DIRECTIONS FOR THIS TASK = Rewrite the lines of the records starting at the line that contains "You are a computer-use" and running to the end of the records, replacing "pill" with "badge" and leaving everything else unchanged. Leave out the pictures.

SUPPLIED MATERIAL =
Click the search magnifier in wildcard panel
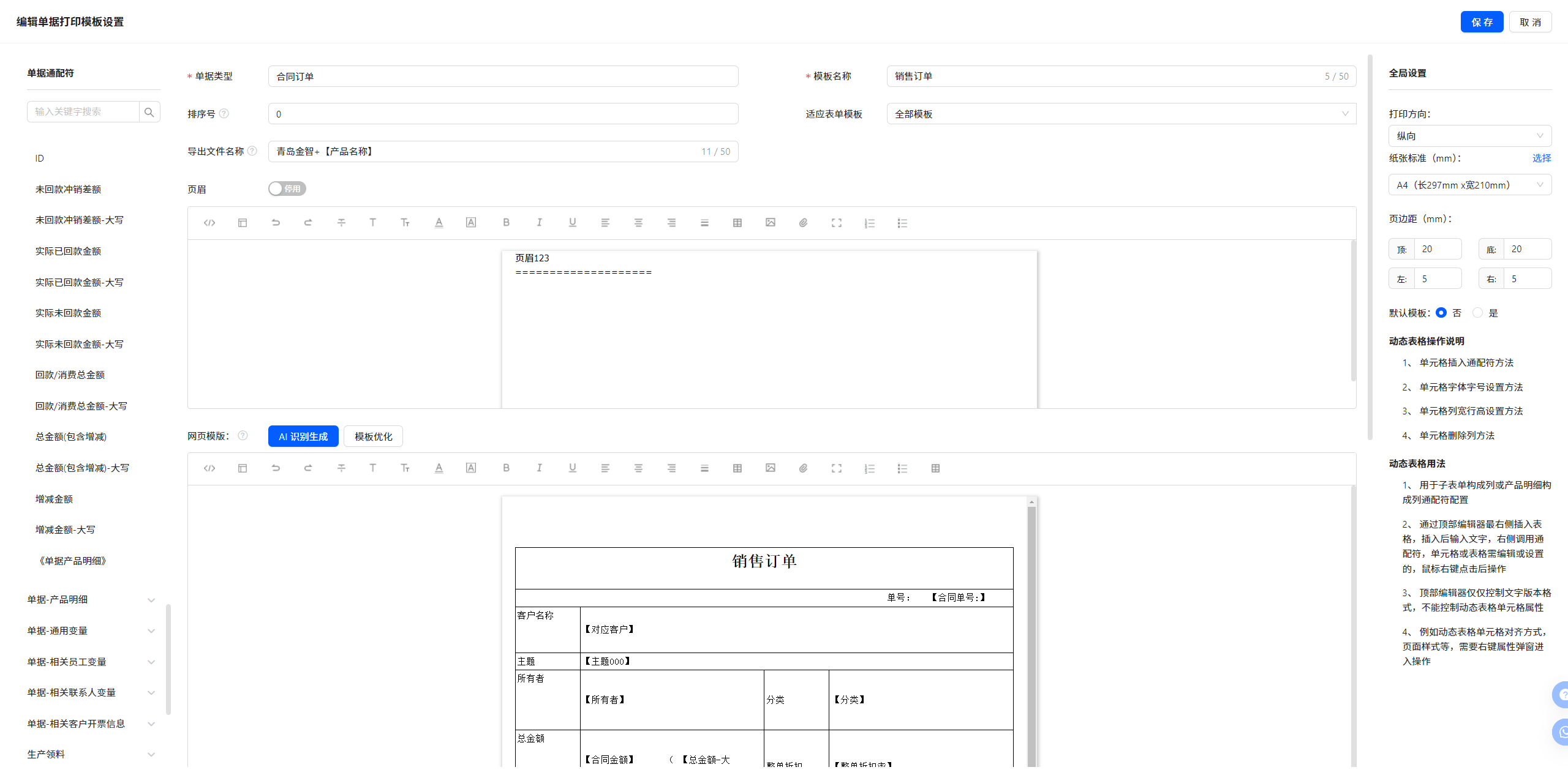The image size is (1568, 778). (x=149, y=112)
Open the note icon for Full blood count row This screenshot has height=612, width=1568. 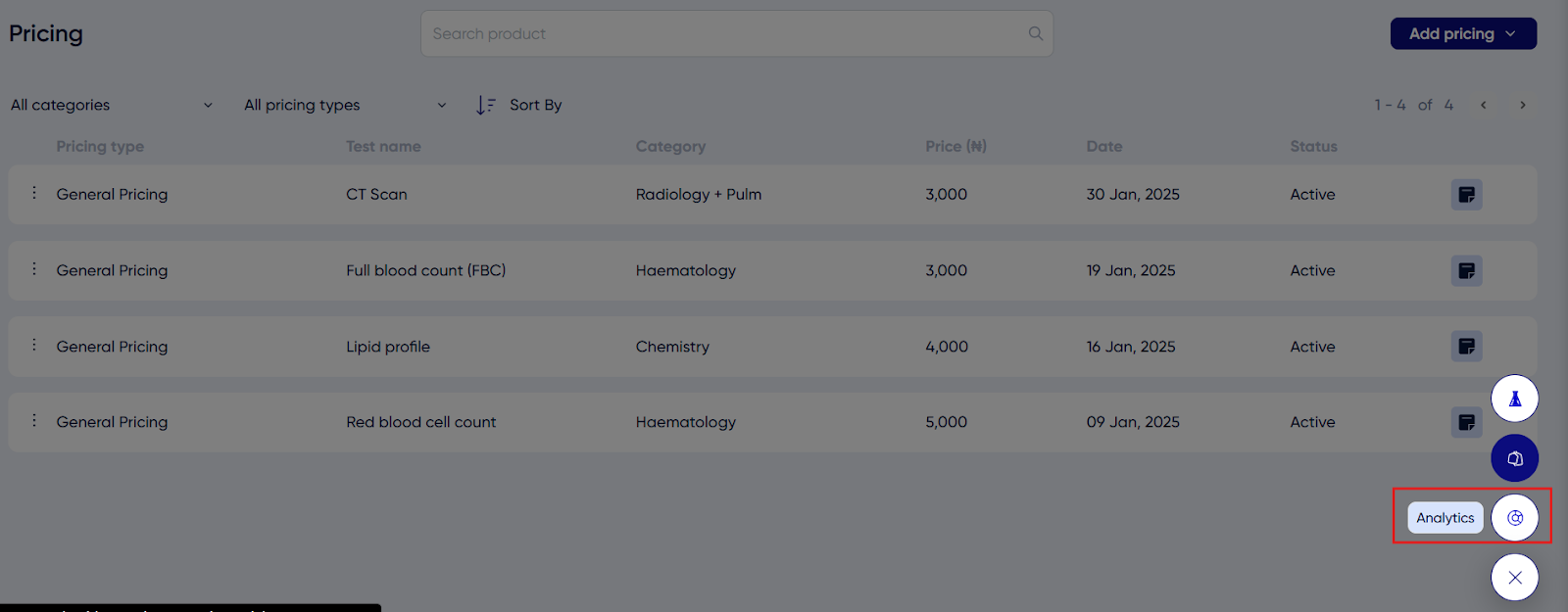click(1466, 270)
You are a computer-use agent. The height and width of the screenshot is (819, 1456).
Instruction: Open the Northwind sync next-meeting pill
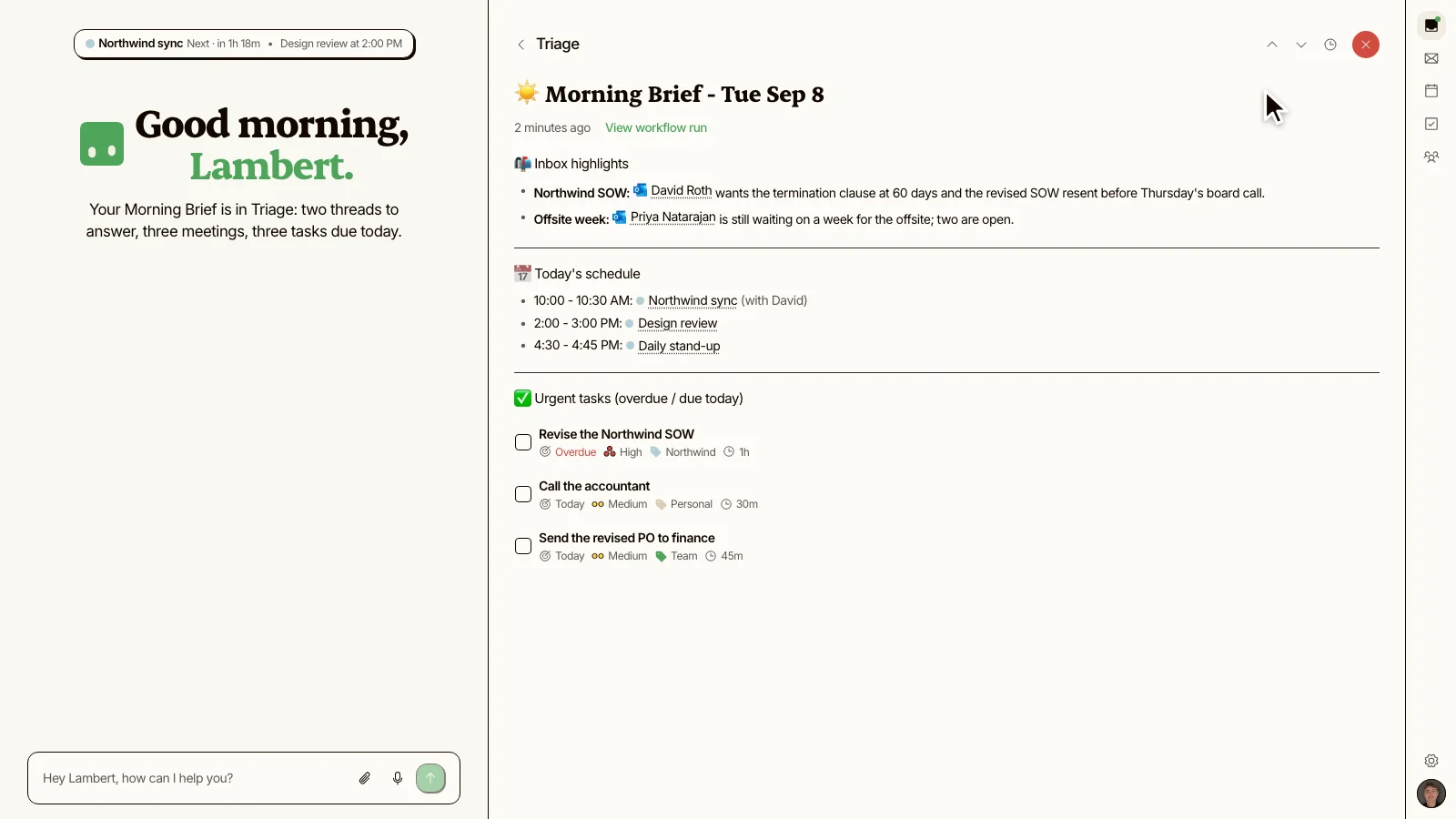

RESPONSE TO THE TASK =
You are a computer-use agent. The height and width of the screenshot is (819, 1456).
Instruction: Open the Northwind sync next-meeting badge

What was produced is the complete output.